- Extrait du texte -
____________
Vous l’aurez compris, la recherche de signaux faibles nécessite curiosité et attention aux détails contenus dans les multiples sources primaires, secondaires et tertiaires auxquelles vous avez accès.

Trois approches sont fréquemment combinées en vue d’acquérir des informations qui serviront de matériau de départ au cours d’une démarche de prospective : l’observation, l’entretien et la recherche documentaire.

L’observation renvoie ici aux pratiques ethnographiques qui consistent à étudier sur le terrain “la culture et le mode de vie de peuples ou milieux sociaux donnés”. Dans le cadre d’une démarche de prospective, il s’agira d’observer attentivement et de documenter les nouvelles pratiques sociales, technologiques, économiques, politiques etc. qui pourraient préfigurer de nouvelles normes sociales, de nouveaux standards technologiques, de nouveaux modes de gouvernance etc. Pensons un instant à l’invention d’une console de jeux vidéo qui a marqué à tout jamais l’histoire : la Game Boy. Son créateur, Gunpei Yokoi, en a eu l’idée après avoir remarqué qu’un homme d’affaires, qui apparemment s’ennuyait au cours d’un interminable voyage en train, s’était mis à essayer de tuer le temps en jouant avec sa calculatrice (3000 facts about video games, James Egan, 2015).

L’entretien consiste d’abord à identifier, selon la formule de Pierre Wack, artisan du recours systématique aux scénarios prospectifs au sein du groupe anglo-néerlandais Shell dès le début des années 1970, des personnes “remarquables”. Pour Rafael Ramirez, professeur à l’Université d’Oxford et héritier de la pensée de Wack, ces personnes “remarquables” sont de véritables détecteurs précoces de nouveaux futurs possibles encore émergents (dans son ouvrage, Strategic reframing, il définit ainsi les personnes remarquables : “early detectors of a new, still emergent future possibility or of an already emerging order”). Une fois les personnes remarquables identifiées et contactées, il revient alors à celle ou à celui qui va réaliser l’entretien de préparer une séquence de questions. Plusieurs séquences de questions prêtes à l’emploi ont été publiées dans la littérature managériale et académique. Nous retiendrons ici celle que propose Kees van der Heijden, ancien cadre au sein de Shell puis professeur à l’université de Strathclyde à Glasgow, dans son ouvrage, Scenarios : the art of strategic conversation. Inspirée des travaux fondateurs conduits dès le début des années 1980 à l’Institute for the Future, elle consiste essentiellement en sept questions qui visent à faire émerger à la fois les intuitions, les craintes et les espérances du répondant au sujet de l’avenir, ainsi que les repères historiques qu’il mobilise consciemment ou inconsciemment lorsqu’il cherche à anticiper.
____________
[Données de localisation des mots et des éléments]

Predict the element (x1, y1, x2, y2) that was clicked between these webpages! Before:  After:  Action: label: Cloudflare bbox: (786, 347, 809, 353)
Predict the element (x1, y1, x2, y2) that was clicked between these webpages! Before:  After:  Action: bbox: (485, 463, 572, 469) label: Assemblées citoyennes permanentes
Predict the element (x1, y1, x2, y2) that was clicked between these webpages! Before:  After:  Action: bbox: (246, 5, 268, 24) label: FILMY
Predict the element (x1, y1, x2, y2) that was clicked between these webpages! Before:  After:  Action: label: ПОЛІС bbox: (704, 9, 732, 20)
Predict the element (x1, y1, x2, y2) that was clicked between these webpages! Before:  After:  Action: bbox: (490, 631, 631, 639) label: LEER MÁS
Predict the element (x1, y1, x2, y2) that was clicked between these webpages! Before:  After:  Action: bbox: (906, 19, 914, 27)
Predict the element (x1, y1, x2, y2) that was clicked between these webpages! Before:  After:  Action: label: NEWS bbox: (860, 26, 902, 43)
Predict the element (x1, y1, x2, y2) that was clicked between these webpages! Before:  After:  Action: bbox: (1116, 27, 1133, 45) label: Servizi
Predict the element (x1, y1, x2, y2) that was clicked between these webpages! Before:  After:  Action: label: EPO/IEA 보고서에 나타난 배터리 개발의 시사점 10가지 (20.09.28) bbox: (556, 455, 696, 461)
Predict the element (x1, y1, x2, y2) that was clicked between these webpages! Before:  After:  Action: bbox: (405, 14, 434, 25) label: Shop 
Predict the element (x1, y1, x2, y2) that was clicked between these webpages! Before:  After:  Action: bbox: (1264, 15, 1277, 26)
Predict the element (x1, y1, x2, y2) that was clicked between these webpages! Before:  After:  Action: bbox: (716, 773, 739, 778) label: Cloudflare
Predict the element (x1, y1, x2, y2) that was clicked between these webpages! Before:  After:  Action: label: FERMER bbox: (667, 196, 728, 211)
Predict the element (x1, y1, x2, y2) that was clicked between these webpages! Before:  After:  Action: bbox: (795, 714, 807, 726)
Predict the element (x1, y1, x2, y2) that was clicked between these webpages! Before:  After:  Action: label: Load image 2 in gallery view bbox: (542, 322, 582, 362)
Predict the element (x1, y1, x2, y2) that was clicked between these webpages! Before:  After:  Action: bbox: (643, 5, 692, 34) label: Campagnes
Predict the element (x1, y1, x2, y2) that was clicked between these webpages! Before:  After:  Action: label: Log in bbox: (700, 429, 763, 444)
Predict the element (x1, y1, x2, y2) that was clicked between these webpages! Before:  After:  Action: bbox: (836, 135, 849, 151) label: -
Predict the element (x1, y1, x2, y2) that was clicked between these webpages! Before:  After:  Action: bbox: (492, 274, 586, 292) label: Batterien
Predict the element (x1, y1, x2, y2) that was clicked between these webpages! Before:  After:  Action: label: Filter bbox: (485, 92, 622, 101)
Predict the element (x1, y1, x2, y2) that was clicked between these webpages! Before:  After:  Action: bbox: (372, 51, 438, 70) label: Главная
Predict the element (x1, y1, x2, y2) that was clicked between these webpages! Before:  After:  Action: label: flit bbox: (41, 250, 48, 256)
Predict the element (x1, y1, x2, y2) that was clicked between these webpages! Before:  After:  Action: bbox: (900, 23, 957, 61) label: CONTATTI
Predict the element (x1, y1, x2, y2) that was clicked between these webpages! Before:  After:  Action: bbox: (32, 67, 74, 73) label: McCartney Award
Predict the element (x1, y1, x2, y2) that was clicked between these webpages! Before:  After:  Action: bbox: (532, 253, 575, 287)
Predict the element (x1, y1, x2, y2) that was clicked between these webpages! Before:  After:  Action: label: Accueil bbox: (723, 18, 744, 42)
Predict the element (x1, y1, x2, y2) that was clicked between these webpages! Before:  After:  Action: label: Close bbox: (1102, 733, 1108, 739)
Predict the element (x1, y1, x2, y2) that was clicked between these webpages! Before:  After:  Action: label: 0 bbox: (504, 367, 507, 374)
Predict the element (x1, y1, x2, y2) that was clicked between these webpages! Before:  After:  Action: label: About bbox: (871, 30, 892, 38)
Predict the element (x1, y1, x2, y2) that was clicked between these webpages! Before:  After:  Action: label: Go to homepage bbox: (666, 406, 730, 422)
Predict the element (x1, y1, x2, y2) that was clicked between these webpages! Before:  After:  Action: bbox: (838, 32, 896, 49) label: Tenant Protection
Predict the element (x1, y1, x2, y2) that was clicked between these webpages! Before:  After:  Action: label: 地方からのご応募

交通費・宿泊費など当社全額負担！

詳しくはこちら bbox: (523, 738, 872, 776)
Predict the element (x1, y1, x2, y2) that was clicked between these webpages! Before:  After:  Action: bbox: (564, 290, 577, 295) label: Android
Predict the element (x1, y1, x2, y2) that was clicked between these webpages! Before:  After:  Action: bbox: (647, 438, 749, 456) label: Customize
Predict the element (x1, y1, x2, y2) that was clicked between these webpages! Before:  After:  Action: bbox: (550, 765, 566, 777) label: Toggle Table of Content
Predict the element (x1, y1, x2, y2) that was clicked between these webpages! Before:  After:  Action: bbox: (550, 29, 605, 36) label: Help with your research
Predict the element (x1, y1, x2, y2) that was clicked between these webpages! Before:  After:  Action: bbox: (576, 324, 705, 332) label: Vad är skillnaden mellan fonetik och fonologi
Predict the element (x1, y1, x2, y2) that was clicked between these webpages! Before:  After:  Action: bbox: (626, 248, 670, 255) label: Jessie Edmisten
____________
- Consignes de travail -
Pourriez-vous recopier mot pour mot le passage du texte sur la prospective qui commence aux mots « Vous l’aurez compris, la » et s'arrête après « vous avez accès. » ? Ces enregistrements ne sont pas nécessaires.

- Résultat attendu -
Vous l’aurez compris, la recherche de signaux faibles nécessite curiosité et attention aux détails contenus dans les multiples sources primaires, secondaires et tertiaires auxquelles vous avez accès.